Now, there is more and I might have messed up the order of some things (when zoe claimed to be hacked 6 times in the course of 24 hours or Phil Fish's impossible to upload hack), but that generally gives an overview and the how and why the SJW sentiment is here and still lingers. And sets the explanation to the questions of the OP.

Because of how people have seen the attempted to dismiss and cover up Zoe's actions by the press as simply acts of misogynists, many have come to start questioning connections to both other such occurrences of those tactics, as well as the motivations for them. The revealed connections to Silverstring media both to Anita and many already implicated because of the original investigations only made this worse, and when that mixed with those already tired of the click-bait "we are only bloggers when we are told to take responsibility" sort of journalists, as well as still ongoing attempts to paint this as simply doing it because she is a woman, many have thus lumped the entire counter-gamergate as shills abusing the emotional connections people have for social causes to, as you said, use it like a smokescreen. Furthermore, because the implications of gaming journalists being without integrity, it undermines the use of any sort of ideology from an honest interpretation to a front for the benefits that come from being a social justice parasite (essentially manipulating the passion of those who fight for social causes for personal gain.)

People, still flooding in, being impassioned, Having listened to the gaming journalist narrative, being narrow-viewed, not having the words to properly represent what they mean or just associating it all together, thus drag this up as SJW against gamers as well. Name calling of "misogynerd" and so on, as well as rampant stereotype use further result in more of the same in kind. Add in a hell of a lot of anger and ideological fervor to the mix and there you go, you have what is happening now.
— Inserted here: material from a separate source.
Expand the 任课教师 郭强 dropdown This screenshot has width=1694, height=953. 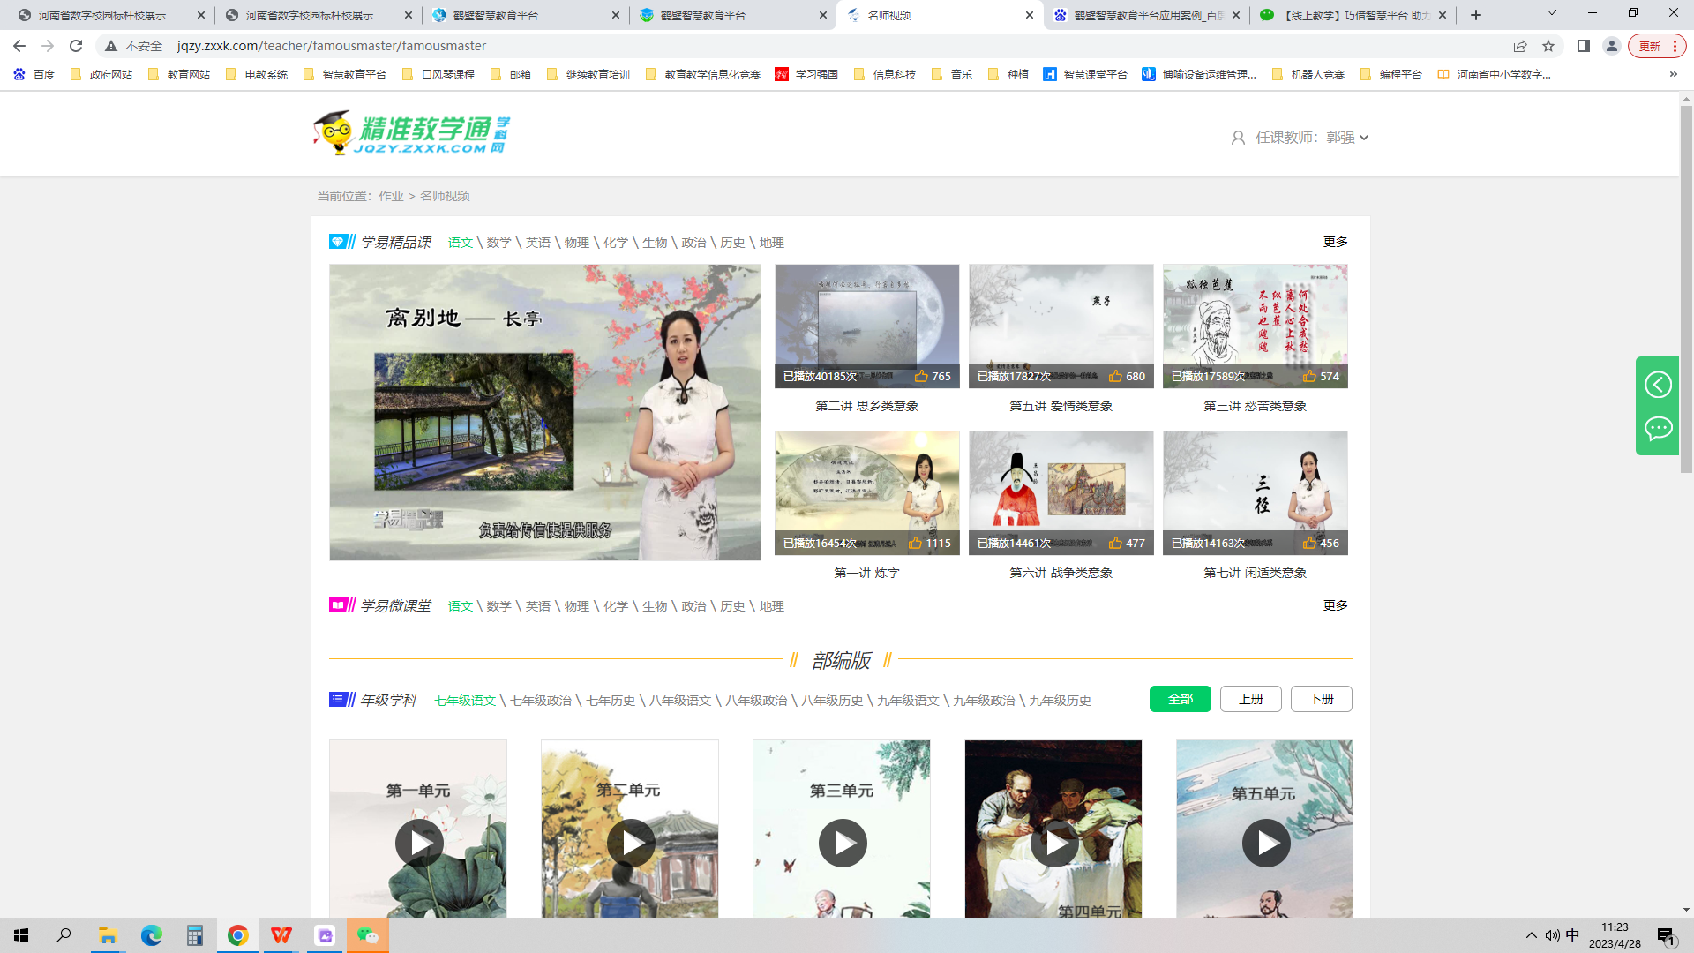point(1364,138)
As for supporting harassers, that is something I have yet to see anyone say they do. And it is not as if harassment is only from one side to the other. Both sides have many examples of people harassed and threatened and as I have argued before, it is impossible to blame the actions of nameless individuals like that on the entire movement. Hell, most I see is people dogpiling those that do threaten or harass out of concern for gamergate as a movement itself. I challenge anyone to go back in the "Quinn and conspiracy" thread and find when Anita had CP sent to her. You will find that the vast, overwhelming response from people supporting gamergate was to massively report the one who did it and publicly call it out for being horrible.

Why would someone subject themselves to that kind of torture?!
The people involved in this are the same sort of people who would complete a 200 hr game 100%, improve skills to become perfect, or dedicate themselves to a game for over a decade just to show they could. Honestly, these sorts of gamers are probably the most insanely determined group of people I can think of some days.